# Provided material:
+--

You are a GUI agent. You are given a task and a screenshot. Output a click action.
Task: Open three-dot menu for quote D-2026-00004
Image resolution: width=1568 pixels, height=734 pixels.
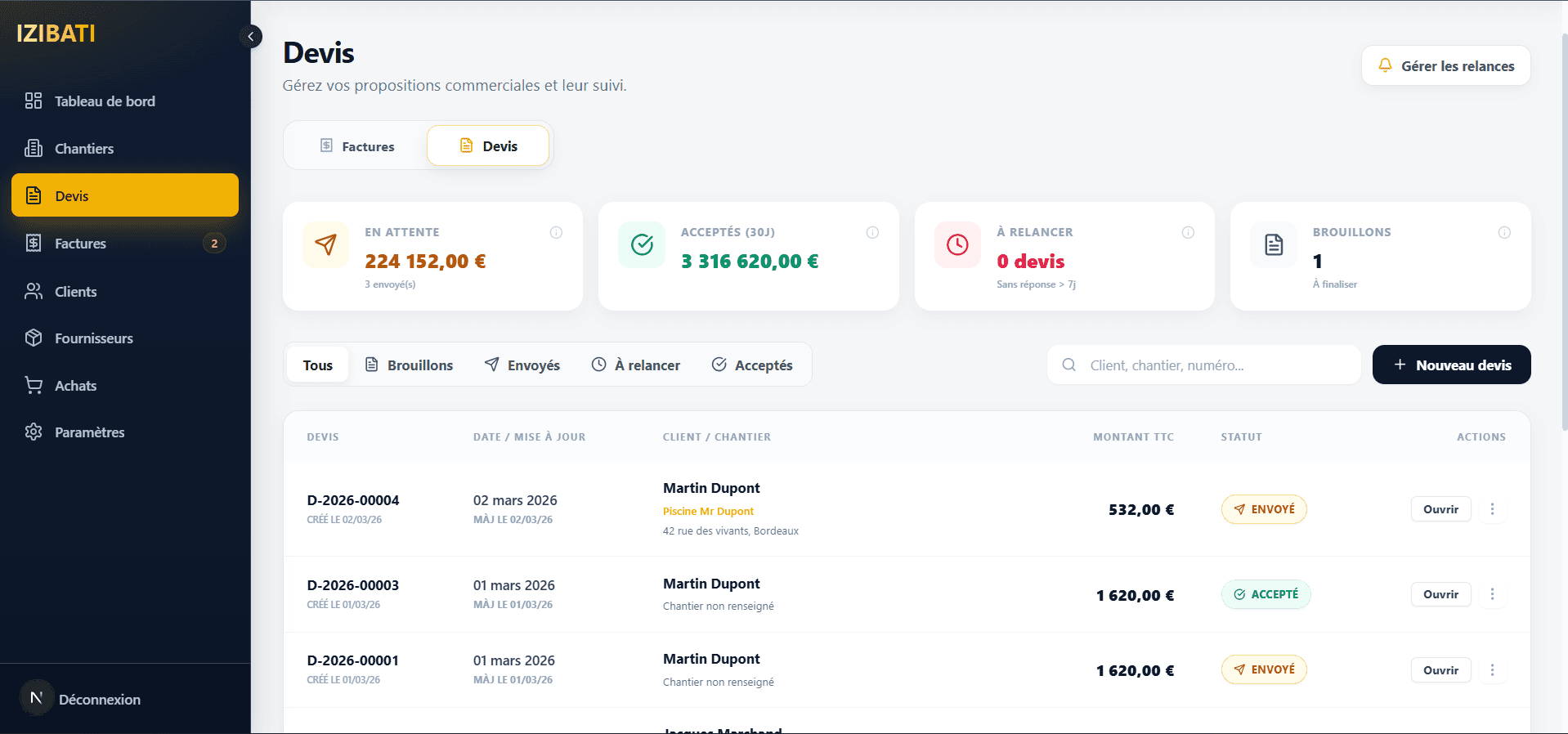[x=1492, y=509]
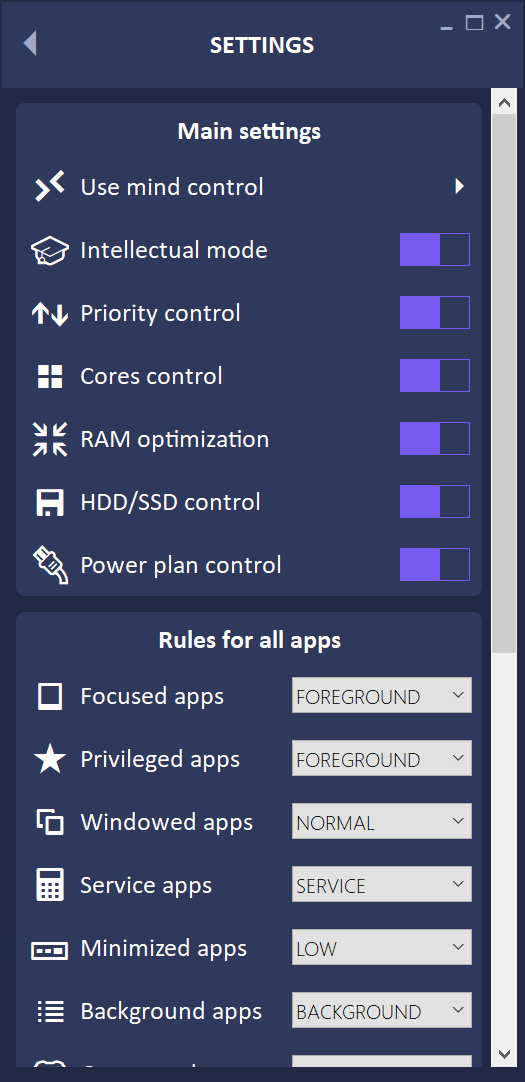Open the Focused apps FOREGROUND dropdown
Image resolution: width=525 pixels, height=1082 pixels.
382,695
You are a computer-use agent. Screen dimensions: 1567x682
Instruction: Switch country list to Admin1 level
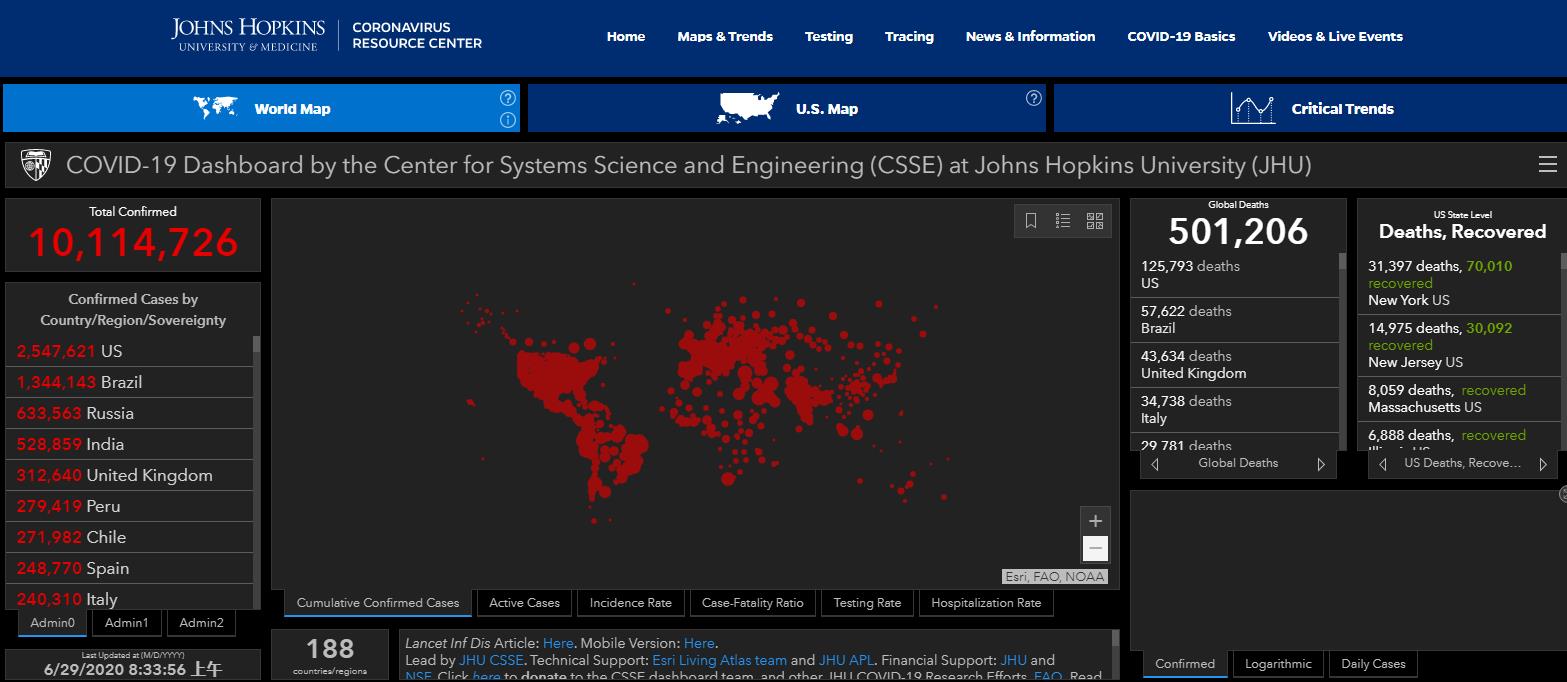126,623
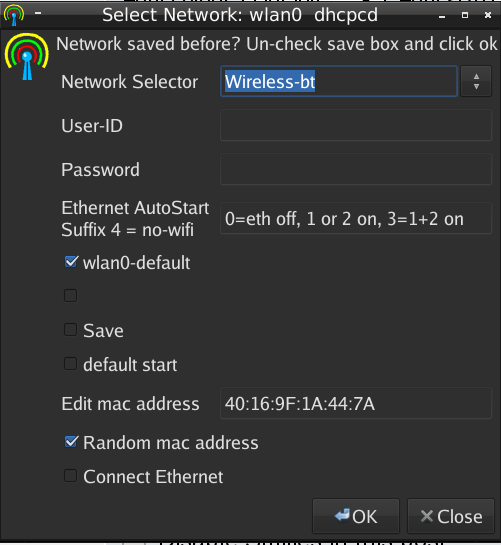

+--

# Problem statement:
Reproduce the text of all the records above word for word, leaving out the pictures.

# Expected answer:
You are a GUI agent. You are given a task and a screenshot. Output a click action.
Task: Open three-dot menu for quote D-2026-00004
Image resolution: width=1568 pixels, height=734 pixels.
[x=1492, y=509]
Open the Focused apps FOREGROUND dropdown
Image resolution: width=525 pixels, height=1082 pixels.
382,695
You are a computer-use agent. Screen dimensions: 1567x682
Instruction: Switch country list to Admin1 level
126,623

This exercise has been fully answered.